Vê-se, pois, que se trata de norma
de eficácia limitada, cuja eficácia plena resta dependente da aprovação de
norma posterior. Artigos contidos na
medida provisória nš 66/2002 buscavam estabelecer procedimentos que
conferissem eficácia integral ao art.
116, par. único, do CTN. O Congresso,
todavia, os rejeitou. Aquele dispositivo, portanto, não pode ser aplicado.
Ao perceber que havia uma zona
cinzenta no entendimento dessas
normas, o legislador introduziu, no
projeto de conversão da chamada MP
do Bem, disposição de natureza interpretativa que esclarece a matéria de
forma inequívoca, ao estabelecer que,
para fins fiscais e previdenciários, a
prestação de serviços intelectuais por
pessoas jurídicas, inclusive em caráter personalíssimo, está sujeita tão-só
à legislação aplicável às pessoas jurídicas. É uma quase redundância, justificável, todavia, em nome da clareza.
Emenda ao projeto de lei que cria a
Super-Receita, aprovada por larga
maioria nas duas Casas do Congresso,
dá ainda mais ênfase à matéria ao vedar a desconsideração de pessoa, ato
ou negócio jurídico pela autoridade
administrativa para fins de reconhecimento de vínculo de trabalho, salvo
se precedida de autorização judicial.
Tal proposição somente se explica
pela necessidade de reforçar a segurança jurídica desses prestadores de
serviços que pactuaram contratos,
com respaldo legal, e pretendem persistir nessa atividade.
A aprovação da emenda, contudo,
suscitou precipitados comentários
que certamente serão incorporados à
dramaturgia tributária. Falou-se de
"empresa de uma pessoa só", "restrições ao combate ao trabalho escravo e
ao trabalho infantil" e outras superstições de mesmo jaez.

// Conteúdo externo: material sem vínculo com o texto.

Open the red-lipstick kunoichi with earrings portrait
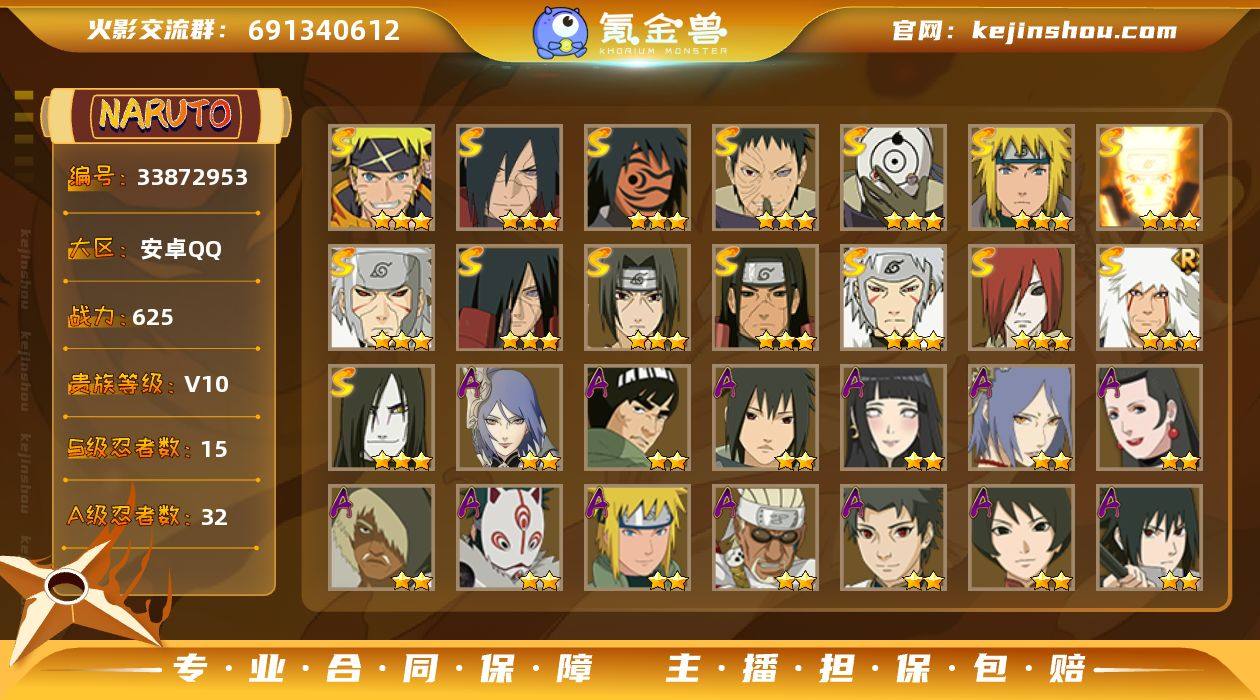 (1149, 418)
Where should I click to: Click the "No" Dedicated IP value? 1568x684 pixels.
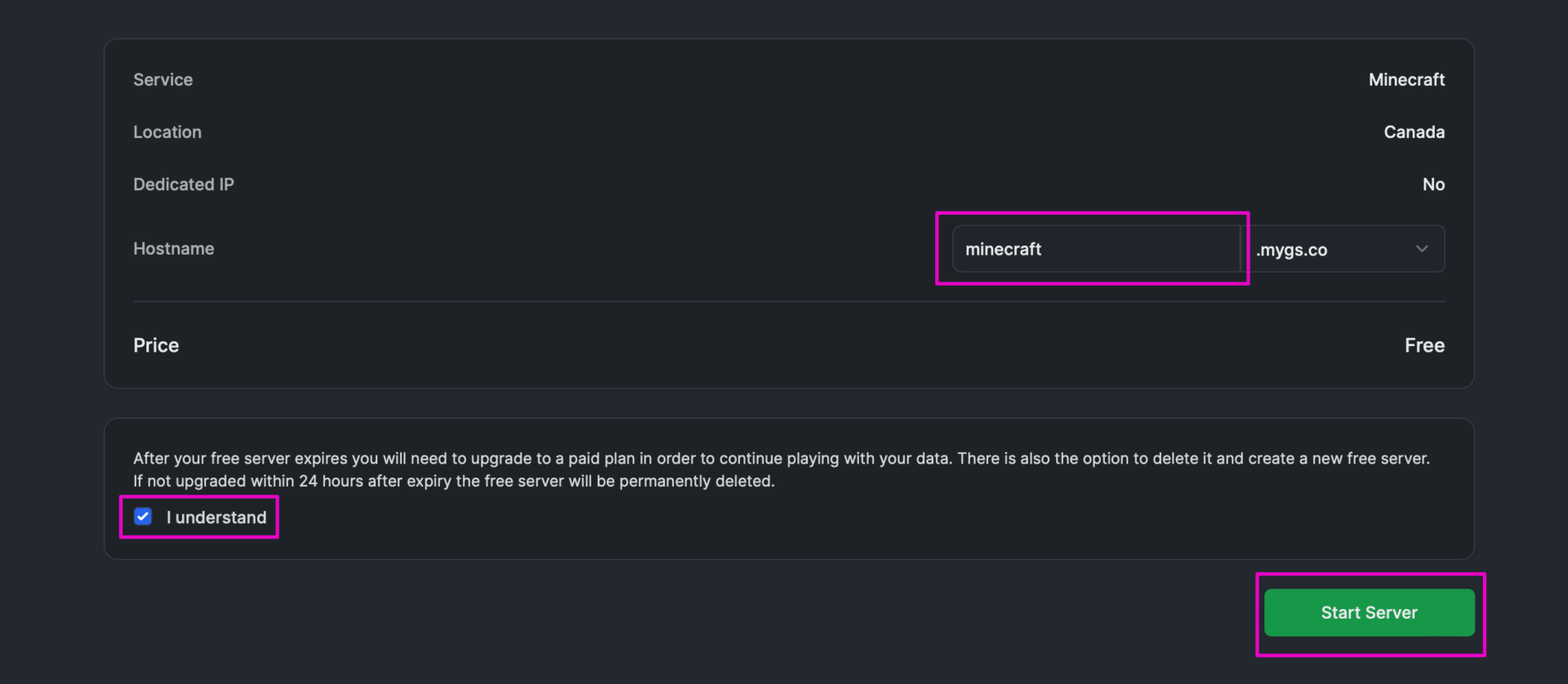pos(1433,184)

Realmente, existem firmas individuais, conforme previsto no art. 150
do regulamento do Imposto de Renda. Nenhuma delas no âmbito da
prestação de serviços intelectuais. Algumas como verdadeira punição do
fisco à prática habitual e informal de
atos de comércio.
A resposta veio rápida. Não mais
eram "empresas de uma pessoa só",
mas de "duas pessoas". Malgrado a
correção resultar em aumento de
100%, caberia indagar: a partir de que
número de sócios seria uma boa empresa? Ou então: qual o fundamento
legal dessa tese? Qualquer resposta
gravita no domínio do risível.
Quanto à realização de trabalho escravo ou infantil por pessoa jurídica,
somente poderia ingressar na categoria de fenômeno ainda não documentado na literatura especializada. Enfim, como todos sabem, pessoa jurídica é ficção jurídica.
Já temos suficientes problemas no
sistema tributário brasileiro. Não podemos nos dar ao luxo de criar novos
-especialmente quando podem ser
qualificados como meras assombrações tributárias.
IVES GANDRA DA SILVA MARTINS, 72, advogado, é professor emérito da Universidade Mackenzie, da UniFMU e da Escola de Comando e Estado-Maior do Exército.
EVERARDO MACIEL, consultor tributário, é ex-secretário da Receita Federal e ex-secretário da Fazenda de Pernambuco e do Distrito Federal.